**WHAT TO PRODUCE**
Return all of the lines below exactly as they are.

[PROVIDED RECORDS Boundary: Start]

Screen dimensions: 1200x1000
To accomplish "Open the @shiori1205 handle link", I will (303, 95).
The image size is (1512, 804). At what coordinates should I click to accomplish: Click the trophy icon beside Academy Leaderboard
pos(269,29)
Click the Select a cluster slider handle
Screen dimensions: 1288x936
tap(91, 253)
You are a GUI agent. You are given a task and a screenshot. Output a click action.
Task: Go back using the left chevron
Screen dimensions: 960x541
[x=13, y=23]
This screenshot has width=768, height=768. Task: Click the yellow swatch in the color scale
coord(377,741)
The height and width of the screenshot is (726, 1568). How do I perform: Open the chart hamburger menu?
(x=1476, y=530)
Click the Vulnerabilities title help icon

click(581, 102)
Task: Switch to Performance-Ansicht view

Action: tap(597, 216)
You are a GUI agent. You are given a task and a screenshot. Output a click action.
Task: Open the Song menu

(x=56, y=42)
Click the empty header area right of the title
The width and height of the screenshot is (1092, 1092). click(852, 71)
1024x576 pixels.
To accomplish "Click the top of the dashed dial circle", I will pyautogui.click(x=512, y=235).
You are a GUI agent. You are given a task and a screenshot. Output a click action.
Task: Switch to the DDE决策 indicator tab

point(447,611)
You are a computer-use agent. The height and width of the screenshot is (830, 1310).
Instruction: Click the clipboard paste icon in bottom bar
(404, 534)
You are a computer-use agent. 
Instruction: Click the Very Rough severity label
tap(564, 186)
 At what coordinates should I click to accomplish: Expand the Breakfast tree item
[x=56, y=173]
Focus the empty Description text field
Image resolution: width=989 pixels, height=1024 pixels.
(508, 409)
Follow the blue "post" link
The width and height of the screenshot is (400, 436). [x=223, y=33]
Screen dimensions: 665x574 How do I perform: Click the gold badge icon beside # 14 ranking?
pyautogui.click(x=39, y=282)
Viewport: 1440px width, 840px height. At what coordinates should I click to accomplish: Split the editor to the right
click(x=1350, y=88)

[PROVIDED RECORDS Boundary: End]

**SOLUTION TO THE PROBLEM**
Screen dimensions: 1200x1000
To accomplish "Open the @shiori1205 handle link", I will (303, 95).
The image size is (1512, 804). At what coordinates should I click to accomplish: Click the trophy icon beside Academy Leaderboard
pos(269,29)
Click the Select a cluster slider handle
Screen dimensions: 1288x936
tap(91, 253)
You are a GUI agent. You are given a task and a screenshot. Output a click action.
Task: Go back using the left chevron
Screen dimensions: 960x541
[x=13, y=23]
This screenshot has width=768, height=768. Task: Click the yellow swatch in the color scale
coord(377,741)
The height and width of the screenshot is (726, 1568). How do I perform: Open the chart hamburger menu?
(x=1476, y=530)
Click the Vulnerabilities title help icon

click(581, 102)
Task: Switch to Performance-Ansicht view

Action: tap(597, 216)
You are a GUI agent. You are given a task and a screenshot. Output a click action.
Task: Open the Song menu

(x=56, y=42)
Click the empty header area right of the title
The width and height of the screenshot is (1092, 1092). click(852, 71)
1024x576 pixels.
To accomplish "Click the top of the dashed dial circle", I will pyautogui.click(x=512, y=235).
You are a GUI agent. You are given a task and a screenshot. Output a click action.
Task: Switch to the DDE决策 indicator tab

point(447,611)
You are a computer-use agent. The height and width of the screenshot is (830, 1310).
Instruction: Click the clipboard paste icon in bottom bar
(404, 534)
You are a computer-use agent. 
Instruction: Click the Very Rough severity label
tap(564, 186)
 At what coordinates should I click to accomplish: Expand the Breakfast tree item
[x=56, y=173]
Focus the empty Description text field
Image resolution: width=989 pixels, height=1024 pixels.
(508, 409)
Follow the blue "post" link
The width and height of the screenshot is (400, 436). [x=223, y=33]
Screen dimensions: 665x574 How do I perform: Click the gold badge icon beside # 14 ranking?
pyautogui.click(x=39, y=282)
Viewport: 1440px width, 840px height. At what coordinates should I click to accomplish: Split the editor to the right
click(x=1350, y=88)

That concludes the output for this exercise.